On Thursday, the vice president noted Detroit’s struggles with its water infrastructure, lighting and blight, as well as the downfall — and rebound — of the automotive industry.

“We would never abandon the people of Detroit,” he said. “It’s like abandoning the heart of America.”

Last September, the U.S. Transportation Department awarded a $12.2 million federal grant to help finish the M-1 streetcar project after officials warned the project might face lengthy delays without the grant.

That same month last year, the administration awarded Detroit $25.9 million to buy 50 hybrid and clean diesel buses that will ease overcrowding, reduce wait times and provide more reliable service where 35 percent of the people live below the poverty line.

Biden on Thursday also announced a high-tech automotive research and development project designed to tap the talent in the state’s universities and private sector and help the state continue its automotive leadership.

The Institute for Advanced Composites Manufacturing Innovation will share a facility with the Lightweight Innovations for Tomorrow program in the city’s Corktown neighborhood.

The institute will focus on developing fiber-enforced polymer composites for automotive materials that are lighter and stronger than steel — helping vehicles become lighter and more fuel-efficient. The program, supported by the U.S. Energy Department, was announced by Obama in January.

“This project shows how the government can collaborate with the private sector and Michigan’s world-class universities on innovative approaches that will be the future of the auto industry,” Gov. Rick Snyder said in a Thursday statement.
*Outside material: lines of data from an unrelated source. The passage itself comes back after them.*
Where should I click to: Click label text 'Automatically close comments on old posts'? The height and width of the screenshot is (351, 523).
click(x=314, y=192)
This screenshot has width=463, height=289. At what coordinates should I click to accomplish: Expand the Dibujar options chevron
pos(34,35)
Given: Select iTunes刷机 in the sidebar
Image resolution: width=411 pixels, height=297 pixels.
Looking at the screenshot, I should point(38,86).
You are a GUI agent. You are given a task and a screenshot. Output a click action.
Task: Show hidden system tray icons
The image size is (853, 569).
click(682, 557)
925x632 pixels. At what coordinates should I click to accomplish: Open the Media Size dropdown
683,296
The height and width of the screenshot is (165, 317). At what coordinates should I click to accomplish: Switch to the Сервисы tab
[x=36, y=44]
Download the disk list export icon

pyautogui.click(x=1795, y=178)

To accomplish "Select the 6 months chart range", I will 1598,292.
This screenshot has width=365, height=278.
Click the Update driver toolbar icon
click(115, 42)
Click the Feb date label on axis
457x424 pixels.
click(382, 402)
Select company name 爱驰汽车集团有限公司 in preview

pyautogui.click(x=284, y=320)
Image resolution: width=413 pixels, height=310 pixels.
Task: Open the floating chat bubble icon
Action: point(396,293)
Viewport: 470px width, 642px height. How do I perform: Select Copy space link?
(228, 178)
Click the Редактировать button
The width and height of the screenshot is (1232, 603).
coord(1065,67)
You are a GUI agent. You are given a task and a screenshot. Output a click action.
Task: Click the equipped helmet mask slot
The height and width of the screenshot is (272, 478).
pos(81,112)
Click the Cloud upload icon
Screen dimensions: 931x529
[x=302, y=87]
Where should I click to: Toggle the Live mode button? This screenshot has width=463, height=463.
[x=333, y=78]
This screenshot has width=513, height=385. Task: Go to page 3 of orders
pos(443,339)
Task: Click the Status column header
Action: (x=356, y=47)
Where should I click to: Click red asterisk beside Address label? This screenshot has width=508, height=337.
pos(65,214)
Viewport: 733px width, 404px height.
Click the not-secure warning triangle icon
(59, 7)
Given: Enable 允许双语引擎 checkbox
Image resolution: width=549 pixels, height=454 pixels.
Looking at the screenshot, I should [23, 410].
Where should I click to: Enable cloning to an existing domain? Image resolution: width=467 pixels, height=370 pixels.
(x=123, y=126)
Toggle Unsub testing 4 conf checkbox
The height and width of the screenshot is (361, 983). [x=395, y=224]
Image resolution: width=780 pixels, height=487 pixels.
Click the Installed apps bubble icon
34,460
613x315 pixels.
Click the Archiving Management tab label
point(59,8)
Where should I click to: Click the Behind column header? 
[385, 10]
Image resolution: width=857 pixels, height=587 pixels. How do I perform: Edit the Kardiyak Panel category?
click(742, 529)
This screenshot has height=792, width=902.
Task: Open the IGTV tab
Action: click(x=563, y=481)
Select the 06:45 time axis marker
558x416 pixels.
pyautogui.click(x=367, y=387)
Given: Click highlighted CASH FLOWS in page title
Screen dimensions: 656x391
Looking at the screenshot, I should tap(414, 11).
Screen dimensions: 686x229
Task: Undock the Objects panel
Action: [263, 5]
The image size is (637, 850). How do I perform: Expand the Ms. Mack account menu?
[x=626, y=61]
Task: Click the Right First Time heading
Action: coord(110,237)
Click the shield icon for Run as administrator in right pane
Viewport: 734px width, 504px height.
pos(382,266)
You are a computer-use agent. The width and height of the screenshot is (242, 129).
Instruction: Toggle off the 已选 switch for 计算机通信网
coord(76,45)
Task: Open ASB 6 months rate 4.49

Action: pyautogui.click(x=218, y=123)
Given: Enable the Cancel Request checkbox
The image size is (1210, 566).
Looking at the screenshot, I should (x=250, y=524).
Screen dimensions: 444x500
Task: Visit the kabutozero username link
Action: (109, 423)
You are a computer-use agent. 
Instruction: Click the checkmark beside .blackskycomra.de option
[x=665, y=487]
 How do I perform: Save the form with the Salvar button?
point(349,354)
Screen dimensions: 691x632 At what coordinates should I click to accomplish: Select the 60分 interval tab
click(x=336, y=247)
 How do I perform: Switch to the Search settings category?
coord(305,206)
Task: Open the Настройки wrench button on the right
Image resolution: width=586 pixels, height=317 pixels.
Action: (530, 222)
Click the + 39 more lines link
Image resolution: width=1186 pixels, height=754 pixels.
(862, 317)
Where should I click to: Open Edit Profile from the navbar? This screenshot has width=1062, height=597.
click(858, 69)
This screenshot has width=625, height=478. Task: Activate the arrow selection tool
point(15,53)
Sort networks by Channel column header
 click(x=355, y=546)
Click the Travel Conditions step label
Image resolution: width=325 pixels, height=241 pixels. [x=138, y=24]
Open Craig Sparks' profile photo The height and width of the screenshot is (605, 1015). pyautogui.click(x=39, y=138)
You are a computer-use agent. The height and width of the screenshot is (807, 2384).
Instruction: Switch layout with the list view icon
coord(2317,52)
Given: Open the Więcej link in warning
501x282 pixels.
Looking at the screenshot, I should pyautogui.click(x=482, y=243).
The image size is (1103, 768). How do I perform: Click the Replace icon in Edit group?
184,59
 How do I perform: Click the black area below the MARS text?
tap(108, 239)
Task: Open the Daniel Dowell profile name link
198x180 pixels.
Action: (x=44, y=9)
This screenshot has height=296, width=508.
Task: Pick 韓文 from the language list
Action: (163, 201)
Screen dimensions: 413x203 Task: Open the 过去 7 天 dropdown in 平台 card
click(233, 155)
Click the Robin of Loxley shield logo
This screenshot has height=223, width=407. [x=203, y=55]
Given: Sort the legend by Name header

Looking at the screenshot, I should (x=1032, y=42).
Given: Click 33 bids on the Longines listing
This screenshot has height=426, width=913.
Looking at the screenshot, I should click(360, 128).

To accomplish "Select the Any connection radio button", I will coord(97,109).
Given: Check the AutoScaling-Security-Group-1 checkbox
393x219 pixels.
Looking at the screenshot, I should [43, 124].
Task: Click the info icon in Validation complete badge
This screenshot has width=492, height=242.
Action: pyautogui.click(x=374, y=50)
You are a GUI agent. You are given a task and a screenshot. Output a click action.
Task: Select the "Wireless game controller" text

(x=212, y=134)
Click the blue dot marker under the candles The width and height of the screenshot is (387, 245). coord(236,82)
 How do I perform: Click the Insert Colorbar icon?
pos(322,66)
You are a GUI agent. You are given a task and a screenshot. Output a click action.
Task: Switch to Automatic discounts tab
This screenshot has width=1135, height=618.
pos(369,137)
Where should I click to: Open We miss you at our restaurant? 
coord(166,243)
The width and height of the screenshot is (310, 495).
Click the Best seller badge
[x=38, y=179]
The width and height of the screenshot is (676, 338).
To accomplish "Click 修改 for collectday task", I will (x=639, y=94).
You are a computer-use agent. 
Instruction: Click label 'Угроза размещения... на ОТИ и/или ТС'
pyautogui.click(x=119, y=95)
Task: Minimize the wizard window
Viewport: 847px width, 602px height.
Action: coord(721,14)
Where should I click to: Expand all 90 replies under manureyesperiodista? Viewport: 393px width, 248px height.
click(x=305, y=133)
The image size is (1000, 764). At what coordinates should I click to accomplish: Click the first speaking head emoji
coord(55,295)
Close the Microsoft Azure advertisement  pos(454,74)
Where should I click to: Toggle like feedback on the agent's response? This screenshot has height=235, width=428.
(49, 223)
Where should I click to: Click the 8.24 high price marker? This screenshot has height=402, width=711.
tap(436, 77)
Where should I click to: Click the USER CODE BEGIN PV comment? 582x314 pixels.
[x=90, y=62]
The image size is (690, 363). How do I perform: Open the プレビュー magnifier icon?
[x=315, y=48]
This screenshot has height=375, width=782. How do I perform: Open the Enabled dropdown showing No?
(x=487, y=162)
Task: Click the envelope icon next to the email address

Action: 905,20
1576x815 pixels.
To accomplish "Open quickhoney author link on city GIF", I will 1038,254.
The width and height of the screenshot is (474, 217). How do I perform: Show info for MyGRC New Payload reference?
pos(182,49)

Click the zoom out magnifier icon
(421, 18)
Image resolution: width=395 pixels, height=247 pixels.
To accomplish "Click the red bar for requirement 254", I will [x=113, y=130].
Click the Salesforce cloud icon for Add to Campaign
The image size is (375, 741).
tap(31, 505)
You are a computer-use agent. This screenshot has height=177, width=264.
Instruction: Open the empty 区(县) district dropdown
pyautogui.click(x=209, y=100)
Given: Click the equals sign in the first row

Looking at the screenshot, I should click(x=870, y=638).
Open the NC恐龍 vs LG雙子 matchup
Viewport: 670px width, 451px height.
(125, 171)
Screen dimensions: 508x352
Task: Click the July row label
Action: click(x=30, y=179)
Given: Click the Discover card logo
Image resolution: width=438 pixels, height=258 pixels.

The Michigan Economic Development Corporation is committing $15 million to the project over the next five years.

Megan Owens, executive director of the Detroit transit advocacy group Transportation Riders United, said Thursday that the bus fleet advancements are good news for Detroit riders. Now, the focus turns to the city’s ability to maintain the new fleet and schedule.

“There’s still a long way to go,” Owens said. “We’re excited, but still watching.”